E há Francisco Tropa, e muito bom, na Quadrado Azul: uma selecção de peças que instauram a dúvida sobre os limites entre natureza e cultura, original e representação, série e colecção. Com fotografias de Paulo Nozzolino, este é sem dúvida um dos stands mais bem conseguidos da feira. Noutros galeristas, há pontualmente uma opção óbvia em incidir apenas sobre a obra de um único ou de dois artistas. É o caso, por exemplo, da Graça Brandão, com obras de João Maria Gusmão e Pedro Paiva, e da 3+1, com esculturas e desenhos de Carlos Nogueira. Outros artistas surgem representados em diferentes galerias, como José Loureiro e Pedro Calapez.
E depois há preciosidades que se revelam apenas a quem visitar os stands demoradamente, ignorando o número de horas que passa na Cordoaria. As Anas Jottas no Miguel Nabinho, por exemplo. Os dois quadros de Gil Heitor Cortesão no Pedro Cera. Os Mauro Cerqueira da galeria Múrias Centeno. Obras de gente nova: Max Ruf na mesma galeria, peças de Joana Escoval e de Gonçalo Barreiros na Vera Cortês, a obra ascética de Armanda Duarte na Caroline Pagès e na Anne Barrault. Os Brunos Cidras na Baginski. Obras de modernistas, de Maria Helena Vieira da Silva a Torres-García, para quem pode.

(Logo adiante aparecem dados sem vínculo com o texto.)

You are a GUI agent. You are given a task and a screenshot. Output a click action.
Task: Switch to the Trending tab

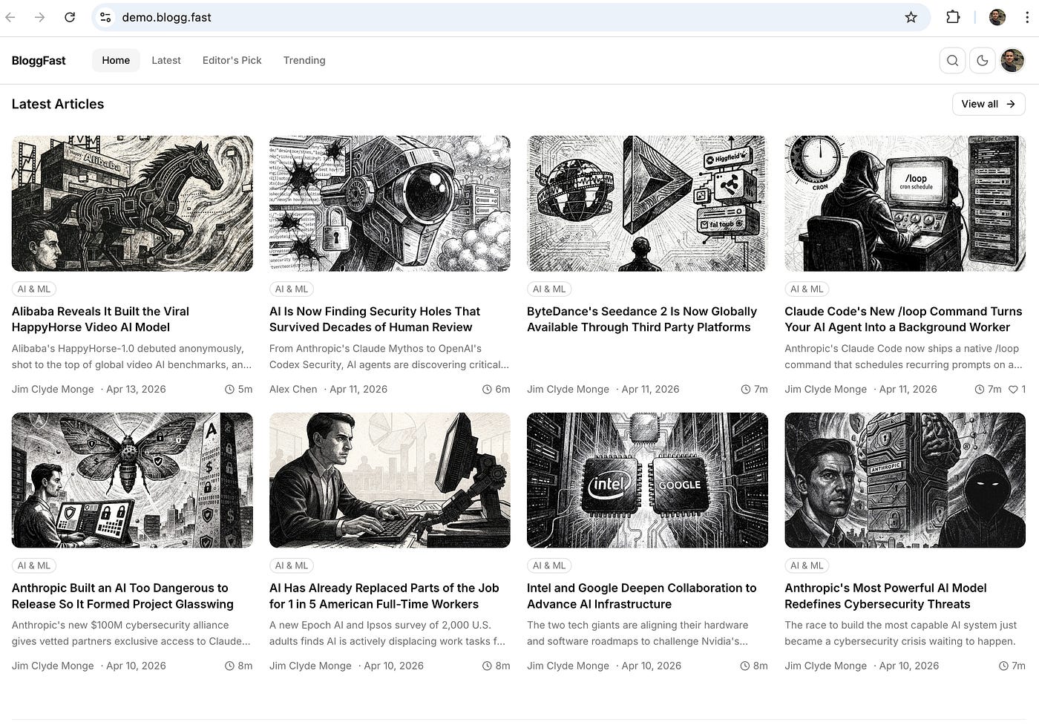[x=304, y=60]
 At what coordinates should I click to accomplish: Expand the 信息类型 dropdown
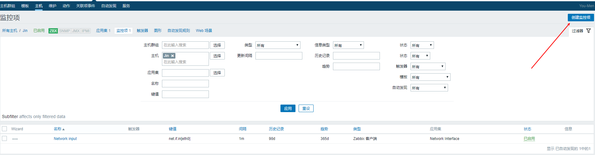pyautogui.click(x=348, y=45)
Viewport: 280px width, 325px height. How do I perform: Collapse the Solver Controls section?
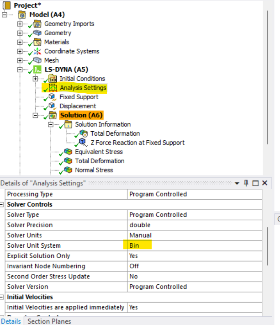pos(3,204)
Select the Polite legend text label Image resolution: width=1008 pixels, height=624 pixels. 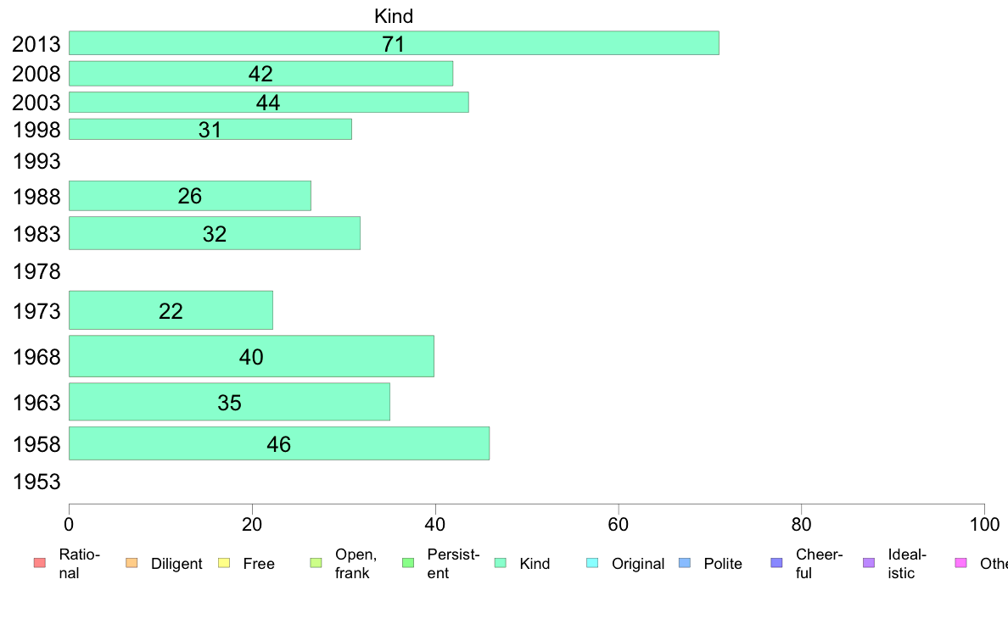(x=723, y=564)
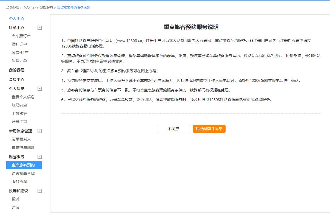The height and width of the screenshot is (215, 330).
Task: Open 个人中心 from the breadcrumb
Action: (22, 8)
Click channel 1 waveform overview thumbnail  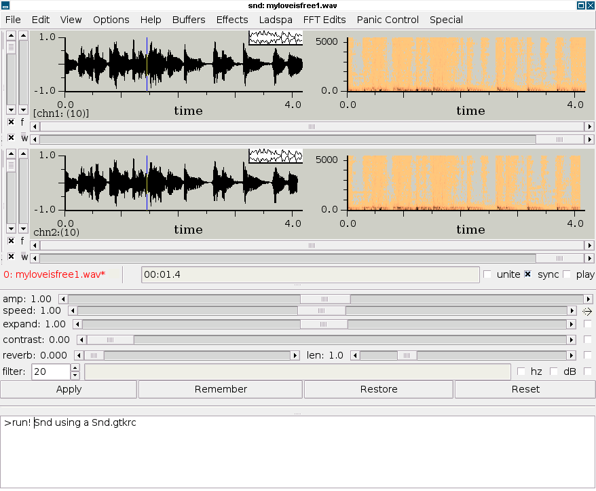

E finalmente, a Arco é e sempre foi muito mais que uma feira. Aqui se marcou a primeira tentativa de internacionalização dos artistas portugueses surgidos depois do 25 de Abril, uma tentativa que levava o chamado “mundo da arte” para Madrid, todos os anos, em pleno Inverno. Da convivência entre todos que então se gerava – quem não se lembra das noitadas no Museo Chicote? - surgiu a consciência de pertença geracional que foi marcando a arte contemporânea até à actualidade. Veremos se Lisboa possui a mesma faculdade de atrair artistas, galeristas e coleccionadores em futuras edições da Arco. É que a capital já merecia uma feira assim há muito tempo.